Beginning with the first line of the entries below, quote each line until you reach and include the line with "This screenshot has height=793, width=1208.".

(Saved entries)
--*--
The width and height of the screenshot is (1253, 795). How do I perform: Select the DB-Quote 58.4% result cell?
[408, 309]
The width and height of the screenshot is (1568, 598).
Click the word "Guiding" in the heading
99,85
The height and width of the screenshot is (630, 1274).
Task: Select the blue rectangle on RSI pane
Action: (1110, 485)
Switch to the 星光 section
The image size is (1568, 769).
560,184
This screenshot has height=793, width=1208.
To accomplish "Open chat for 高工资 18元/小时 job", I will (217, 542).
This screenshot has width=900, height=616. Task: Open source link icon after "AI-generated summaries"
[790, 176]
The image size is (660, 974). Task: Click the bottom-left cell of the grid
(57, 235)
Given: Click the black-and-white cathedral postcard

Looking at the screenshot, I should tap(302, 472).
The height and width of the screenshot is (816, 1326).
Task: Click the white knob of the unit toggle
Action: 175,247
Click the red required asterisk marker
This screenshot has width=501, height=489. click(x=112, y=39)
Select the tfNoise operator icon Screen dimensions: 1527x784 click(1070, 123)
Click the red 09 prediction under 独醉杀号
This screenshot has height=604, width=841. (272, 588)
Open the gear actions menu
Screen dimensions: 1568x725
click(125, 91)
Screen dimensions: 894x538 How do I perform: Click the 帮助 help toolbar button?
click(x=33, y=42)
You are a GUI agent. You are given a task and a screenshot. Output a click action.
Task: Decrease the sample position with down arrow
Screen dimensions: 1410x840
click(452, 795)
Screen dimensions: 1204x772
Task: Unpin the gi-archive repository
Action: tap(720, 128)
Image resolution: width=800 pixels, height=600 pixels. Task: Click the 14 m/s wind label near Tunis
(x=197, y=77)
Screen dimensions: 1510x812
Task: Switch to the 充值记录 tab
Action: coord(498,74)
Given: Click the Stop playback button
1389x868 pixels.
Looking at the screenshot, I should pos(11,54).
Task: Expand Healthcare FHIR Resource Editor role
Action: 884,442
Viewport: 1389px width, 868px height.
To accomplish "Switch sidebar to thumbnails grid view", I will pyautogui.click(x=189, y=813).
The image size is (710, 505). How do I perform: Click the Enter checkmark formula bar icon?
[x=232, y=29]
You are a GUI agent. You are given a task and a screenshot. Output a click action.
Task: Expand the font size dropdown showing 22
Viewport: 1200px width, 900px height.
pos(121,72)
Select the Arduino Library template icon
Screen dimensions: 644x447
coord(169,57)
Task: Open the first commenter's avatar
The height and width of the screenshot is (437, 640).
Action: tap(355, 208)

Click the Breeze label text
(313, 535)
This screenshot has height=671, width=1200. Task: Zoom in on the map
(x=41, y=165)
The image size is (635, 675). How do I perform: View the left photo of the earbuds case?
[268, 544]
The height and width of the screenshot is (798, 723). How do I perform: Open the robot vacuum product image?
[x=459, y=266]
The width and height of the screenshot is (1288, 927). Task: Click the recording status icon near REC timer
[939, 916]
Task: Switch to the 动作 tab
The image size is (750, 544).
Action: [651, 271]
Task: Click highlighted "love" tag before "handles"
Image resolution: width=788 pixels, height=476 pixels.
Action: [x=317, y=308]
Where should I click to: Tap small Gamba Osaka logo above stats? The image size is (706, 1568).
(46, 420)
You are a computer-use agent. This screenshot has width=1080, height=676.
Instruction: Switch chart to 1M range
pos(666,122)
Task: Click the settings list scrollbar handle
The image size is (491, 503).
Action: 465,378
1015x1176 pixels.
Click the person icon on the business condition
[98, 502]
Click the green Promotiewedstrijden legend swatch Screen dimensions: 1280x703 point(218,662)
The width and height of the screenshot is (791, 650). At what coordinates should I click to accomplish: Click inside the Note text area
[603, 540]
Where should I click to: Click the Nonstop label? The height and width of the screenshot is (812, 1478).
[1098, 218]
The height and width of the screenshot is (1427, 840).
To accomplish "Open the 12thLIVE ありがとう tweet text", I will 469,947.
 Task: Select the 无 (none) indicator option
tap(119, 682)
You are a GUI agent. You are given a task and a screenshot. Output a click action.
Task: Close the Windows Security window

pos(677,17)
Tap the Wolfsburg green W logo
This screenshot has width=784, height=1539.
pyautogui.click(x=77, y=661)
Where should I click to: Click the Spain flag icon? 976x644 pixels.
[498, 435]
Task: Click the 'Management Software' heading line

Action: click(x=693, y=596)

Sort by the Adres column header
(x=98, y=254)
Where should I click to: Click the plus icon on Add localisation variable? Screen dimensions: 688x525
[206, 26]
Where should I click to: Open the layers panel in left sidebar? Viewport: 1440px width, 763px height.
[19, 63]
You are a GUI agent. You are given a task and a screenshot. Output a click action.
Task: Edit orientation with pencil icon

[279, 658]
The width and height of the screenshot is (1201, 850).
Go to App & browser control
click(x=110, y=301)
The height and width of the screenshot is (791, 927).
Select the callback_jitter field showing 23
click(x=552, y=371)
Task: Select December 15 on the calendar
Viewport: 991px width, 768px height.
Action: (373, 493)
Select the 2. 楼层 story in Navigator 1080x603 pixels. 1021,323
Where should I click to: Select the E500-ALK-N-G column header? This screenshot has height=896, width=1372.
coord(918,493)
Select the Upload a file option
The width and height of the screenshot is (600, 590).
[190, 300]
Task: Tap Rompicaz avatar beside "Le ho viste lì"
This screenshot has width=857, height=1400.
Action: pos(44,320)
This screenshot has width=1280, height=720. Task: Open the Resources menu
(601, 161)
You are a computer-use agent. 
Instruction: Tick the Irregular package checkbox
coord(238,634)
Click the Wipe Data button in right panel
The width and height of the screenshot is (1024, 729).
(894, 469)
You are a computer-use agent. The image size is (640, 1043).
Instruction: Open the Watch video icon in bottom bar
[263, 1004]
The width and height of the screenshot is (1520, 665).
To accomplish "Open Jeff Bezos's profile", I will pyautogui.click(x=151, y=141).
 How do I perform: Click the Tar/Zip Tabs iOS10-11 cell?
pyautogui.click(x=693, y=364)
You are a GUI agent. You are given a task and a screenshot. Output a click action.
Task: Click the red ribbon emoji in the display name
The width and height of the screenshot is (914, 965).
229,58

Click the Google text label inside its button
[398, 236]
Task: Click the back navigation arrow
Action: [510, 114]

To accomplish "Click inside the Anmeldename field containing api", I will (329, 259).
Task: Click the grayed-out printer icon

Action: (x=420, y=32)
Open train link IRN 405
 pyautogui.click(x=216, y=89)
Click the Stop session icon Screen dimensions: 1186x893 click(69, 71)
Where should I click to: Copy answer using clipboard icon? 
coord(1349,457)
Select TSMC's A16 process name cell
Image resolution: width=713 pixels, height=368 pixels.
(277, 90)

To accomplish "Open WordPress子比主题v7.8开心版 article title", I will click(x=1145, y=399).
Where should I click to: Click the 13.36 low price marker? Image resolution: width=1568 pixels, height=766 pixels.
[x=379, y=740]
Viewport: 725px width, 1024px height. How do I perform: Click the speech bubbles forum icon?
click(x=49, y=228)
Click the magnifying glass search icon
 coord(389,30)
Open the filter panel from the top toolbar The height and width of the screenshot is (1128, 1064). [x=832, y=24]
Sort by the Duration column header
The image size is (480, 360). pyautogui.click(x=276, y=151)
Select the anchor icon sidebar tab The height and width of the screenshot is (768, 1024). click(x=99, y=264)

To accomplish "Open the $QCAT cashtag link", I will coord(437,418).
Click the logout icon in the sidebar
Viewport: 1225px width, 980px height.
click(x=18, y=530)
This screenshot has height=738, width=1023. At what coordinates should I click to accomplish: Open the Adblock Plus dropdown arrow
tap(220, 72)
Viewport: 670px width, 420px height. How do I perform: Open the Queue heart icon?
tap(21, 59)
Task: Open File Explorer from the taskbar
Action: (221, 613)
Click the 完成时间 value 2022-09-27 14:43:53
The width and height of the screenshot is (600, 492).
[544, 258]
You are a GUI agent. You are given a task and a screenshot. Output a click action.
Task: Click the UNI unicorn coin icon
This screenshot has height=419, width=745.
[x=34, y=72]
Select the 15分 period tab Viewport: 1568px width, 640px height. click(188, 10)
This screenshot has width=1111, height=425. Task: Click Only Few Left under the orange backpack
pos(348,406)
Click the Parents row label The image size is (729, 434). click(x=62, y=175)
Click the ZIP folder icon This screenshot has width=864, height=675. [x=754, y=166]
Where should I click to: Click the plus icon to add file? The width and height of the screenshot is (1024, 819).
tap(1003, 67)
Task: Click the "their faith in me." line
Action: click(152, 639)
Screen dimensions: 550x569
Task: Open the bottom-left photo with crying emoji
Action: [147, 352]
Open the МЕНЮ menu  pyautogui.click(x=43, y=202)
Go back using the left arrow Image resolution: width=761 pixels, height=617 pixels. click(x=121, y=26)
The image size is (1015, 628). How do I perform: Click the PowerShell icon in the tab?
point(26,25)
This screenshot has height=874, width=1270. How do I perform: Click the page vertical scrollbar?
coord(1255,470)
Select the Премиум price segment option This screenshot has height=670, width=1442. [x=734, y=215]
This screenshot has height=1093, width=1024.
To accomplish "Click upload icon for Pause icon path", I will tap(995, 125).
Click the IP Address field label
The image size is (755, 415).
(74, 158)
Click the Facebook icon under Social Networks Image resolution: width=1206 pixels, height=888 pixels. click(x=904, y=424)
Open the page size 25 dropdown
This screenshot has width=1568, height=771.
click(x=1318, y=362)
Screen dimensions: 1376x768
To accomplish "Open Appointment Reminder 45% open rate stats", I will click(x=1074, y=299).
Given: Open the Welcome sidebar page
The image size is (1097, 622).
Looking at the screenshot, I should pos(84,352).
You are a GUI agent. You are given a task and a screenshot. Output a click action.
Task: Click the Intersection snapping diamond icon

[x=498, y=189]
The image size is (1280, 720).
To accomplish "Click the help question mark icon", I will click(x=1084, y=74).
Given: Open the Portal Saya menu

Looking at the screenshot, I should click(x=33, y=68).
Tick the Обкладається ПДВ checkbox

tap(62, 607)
--*--
- [Exercise solution]:
The width and height of the screenshot is (1253, 795). How do I perform: Select the DB-Quote 58.4% result cell?
[408, 309]
The width and height of the screenshot is (1568, 598).
Click the word "Guiding" in the heading
99,85
The height and width of the screenshot is (630, 1274).
Task: Select the blue rectangle on RSI pane
Action: (1110, 485)
Switch to the 星光 section
The image size is (1568, 769).
560,184
This screenshot has height=793, width=1208.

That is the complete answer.